*Task instructions:* If a line in the records below contains the word "agent", copy it out.

*Excerpted records:*
┌──

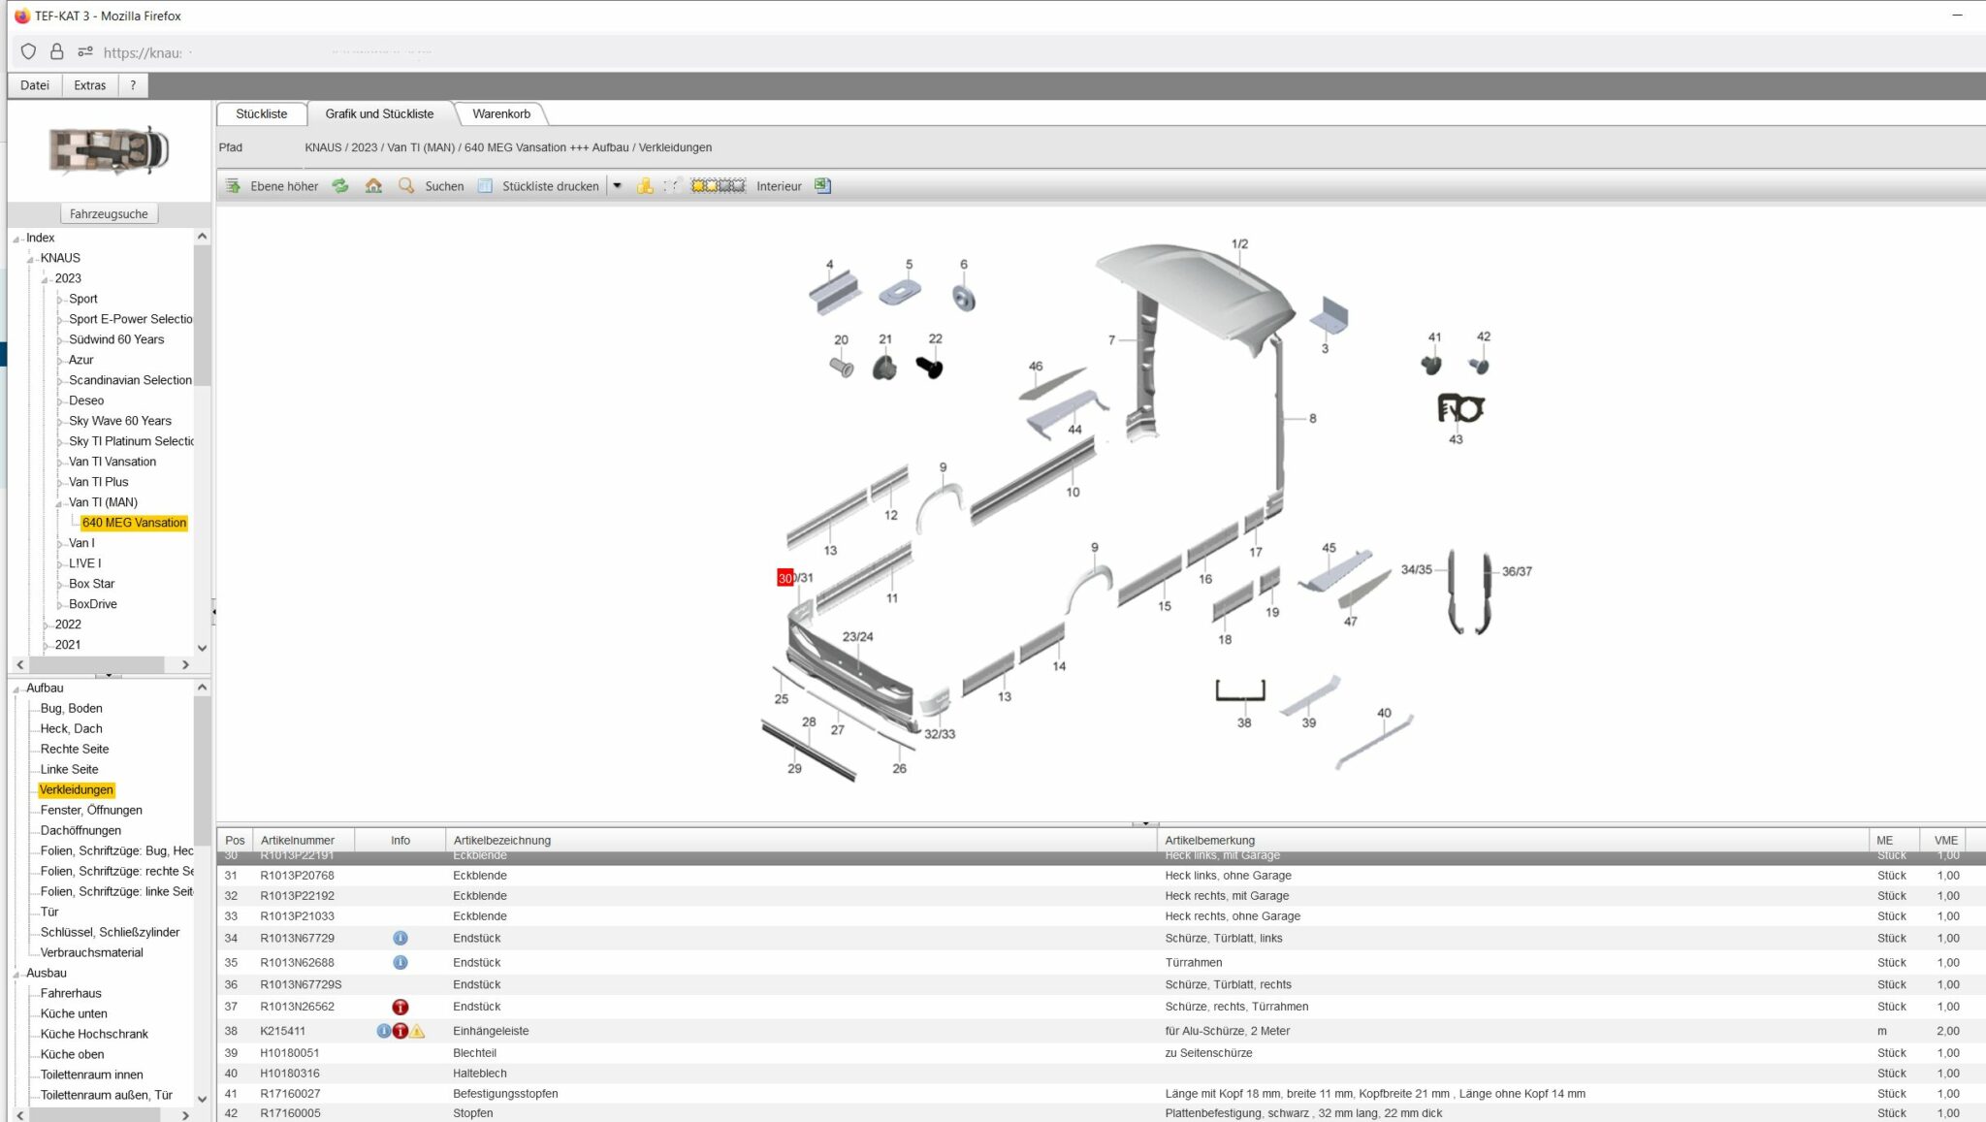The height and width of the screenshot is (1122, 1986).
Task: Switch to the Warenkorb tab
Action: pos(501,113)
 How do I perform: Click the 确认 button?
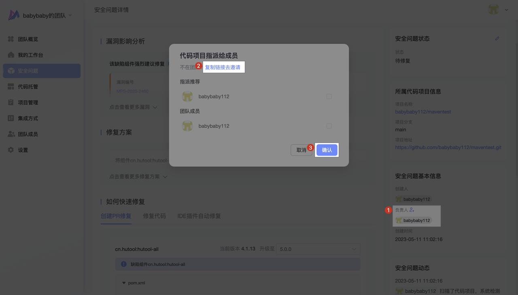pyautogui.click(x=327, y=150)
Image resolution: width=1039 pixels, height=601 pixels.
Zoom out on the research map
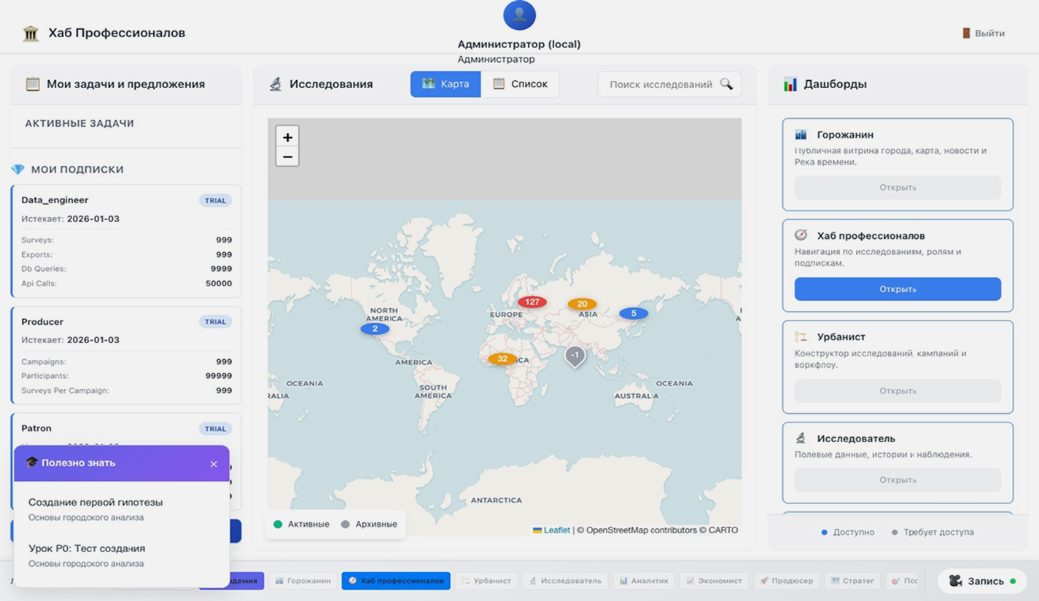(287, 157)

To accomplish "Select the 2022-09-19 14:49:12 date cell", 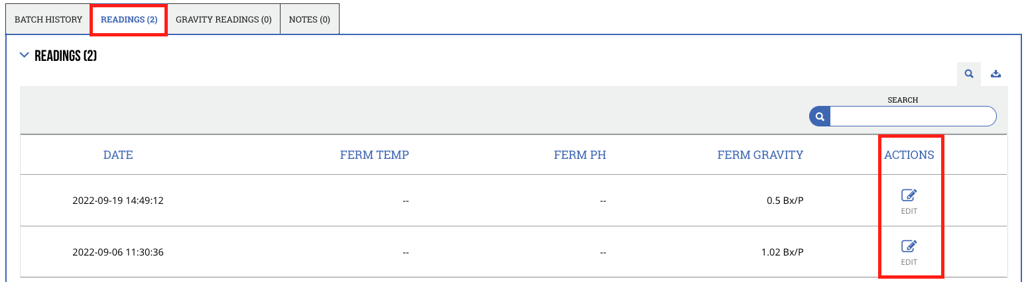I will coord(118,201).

└──
┌──

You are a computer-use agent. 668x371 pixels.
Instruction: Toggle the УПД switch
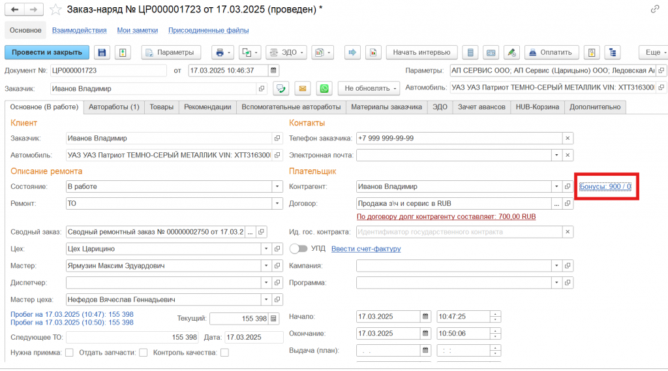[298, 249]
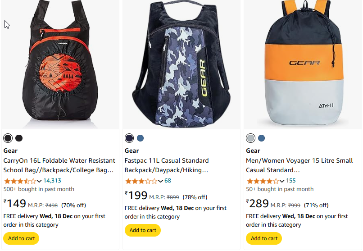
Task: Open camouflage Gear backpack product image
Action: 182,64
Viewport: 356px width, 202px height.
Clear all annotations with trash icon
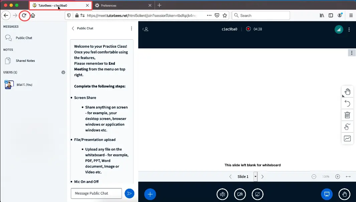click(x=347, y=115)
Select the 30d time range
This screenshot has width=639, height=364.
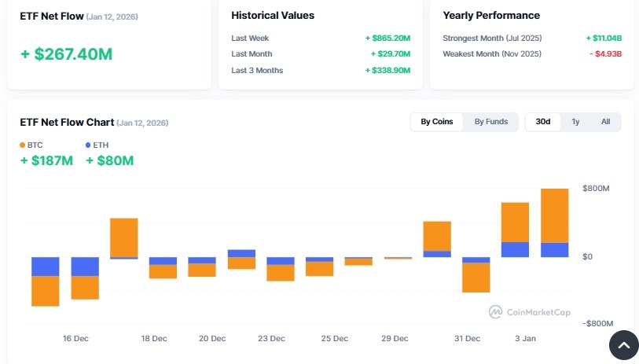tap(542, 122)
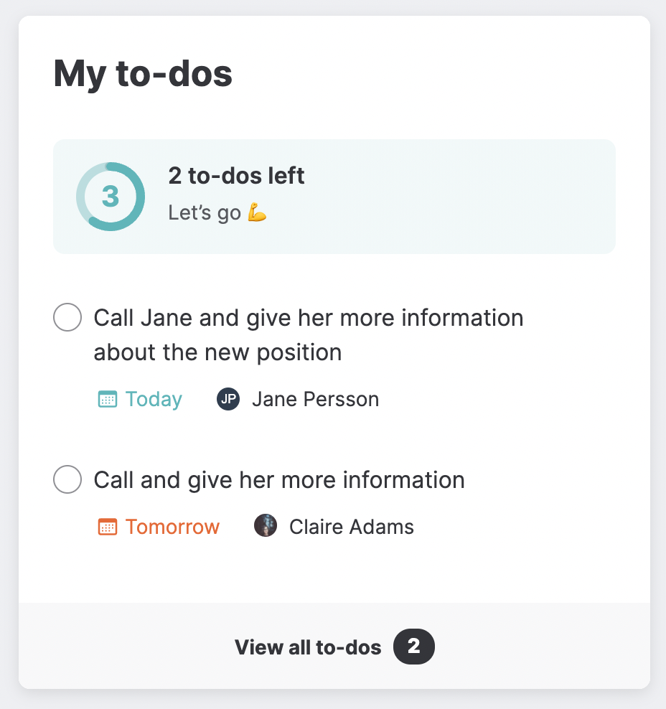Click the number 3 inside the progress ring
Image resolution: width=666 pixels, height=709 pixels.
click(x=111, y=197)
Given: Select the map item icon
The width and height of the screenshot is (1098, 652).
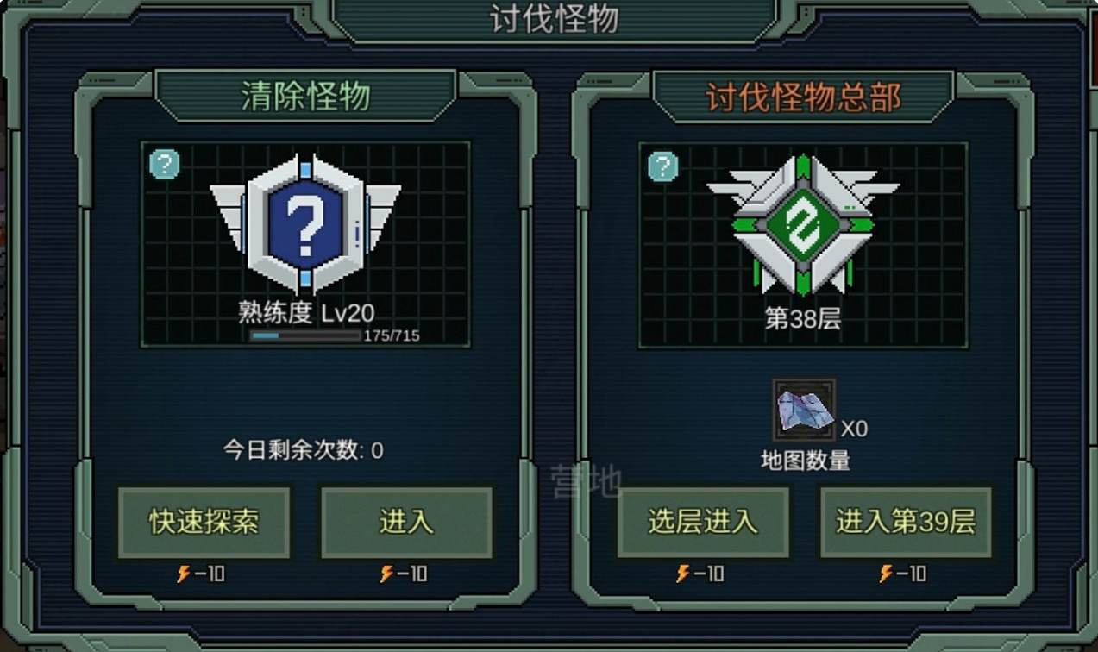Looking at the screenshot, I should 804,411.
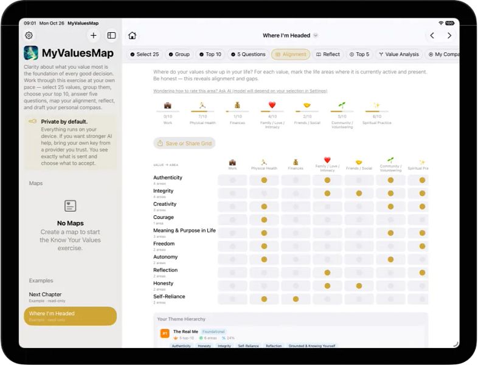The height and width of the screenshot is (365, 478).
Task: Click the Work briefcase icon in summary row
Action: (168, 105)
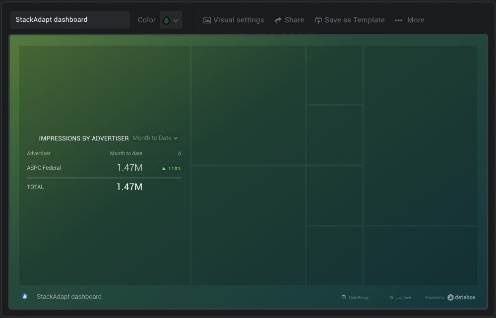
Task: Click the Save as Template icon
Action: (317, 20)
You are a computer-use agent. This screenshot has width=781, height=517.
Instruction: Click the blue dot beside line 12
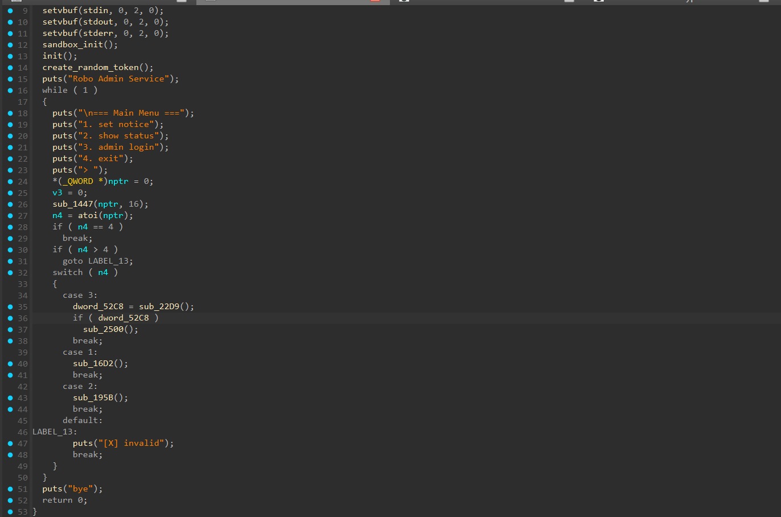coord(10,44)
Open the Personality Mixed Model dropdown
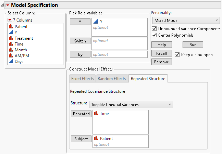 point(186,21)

└──
┌──

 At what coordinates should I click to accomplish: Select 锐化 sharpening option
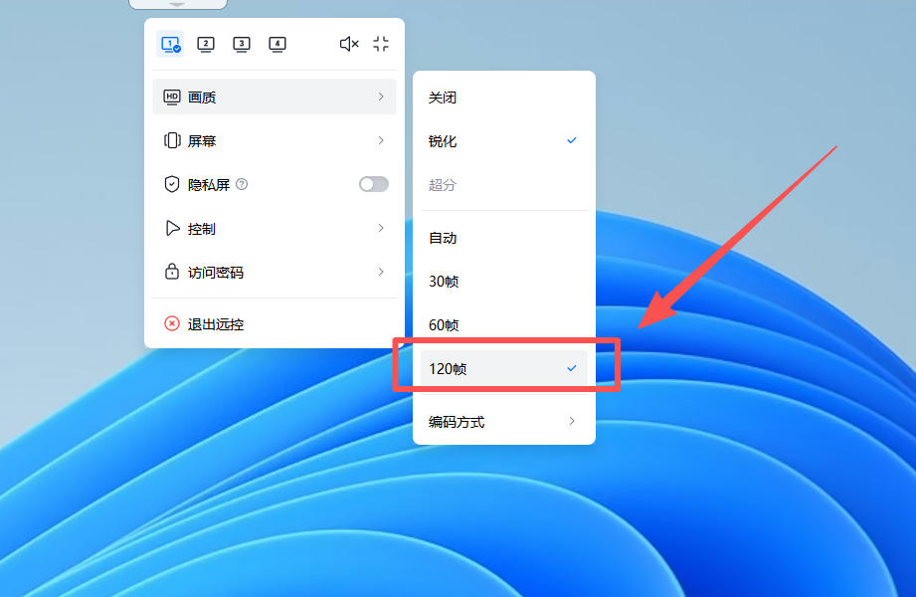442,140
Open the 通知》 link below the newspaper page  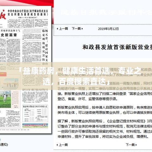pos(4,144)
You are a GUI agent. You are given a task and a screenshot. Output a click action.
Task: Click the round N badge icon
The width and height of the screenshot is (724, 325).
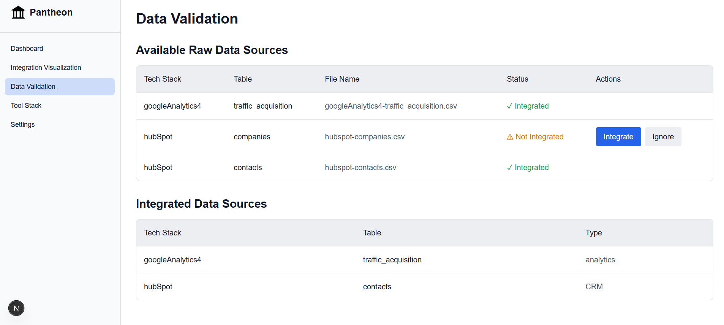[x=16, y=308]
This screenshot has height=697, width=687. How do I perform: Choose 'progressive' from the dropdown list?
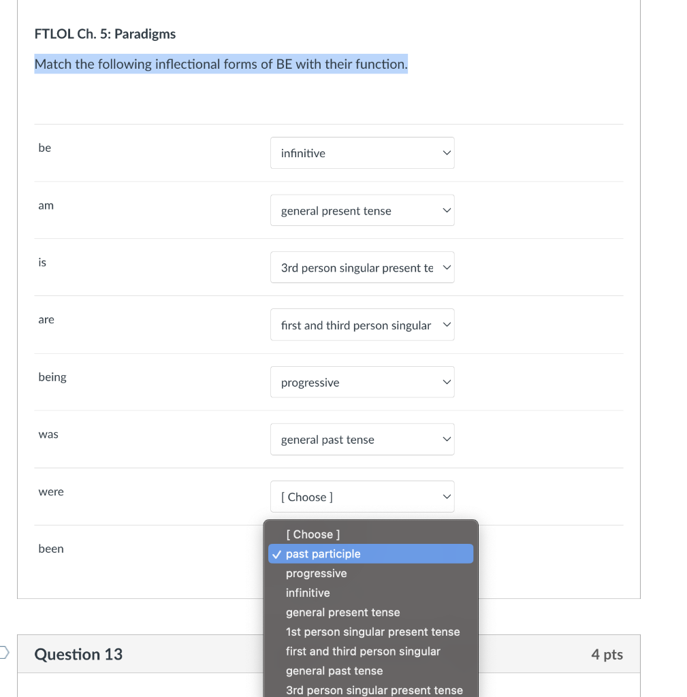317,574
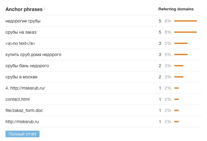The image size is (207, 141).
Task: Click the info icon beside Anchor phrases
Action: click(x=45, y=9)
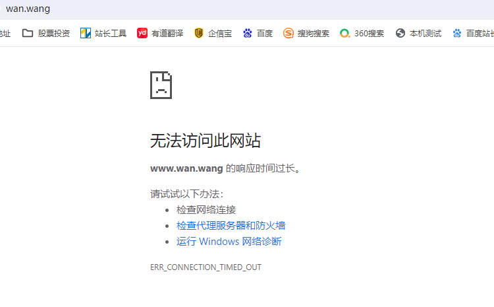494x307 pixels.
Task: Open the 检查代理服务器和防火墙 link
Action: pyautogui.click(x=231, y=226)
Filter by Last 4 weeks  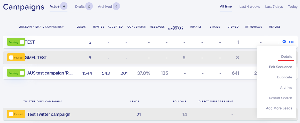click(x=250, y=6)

└──

*Result for this task:*
You are a computer-use agent. 668x371 pixels.
You are a computer-use agent. This screenshot has width=781, height=517.
You are a GUI agent. You are given a task and a screenshot. Output a click action.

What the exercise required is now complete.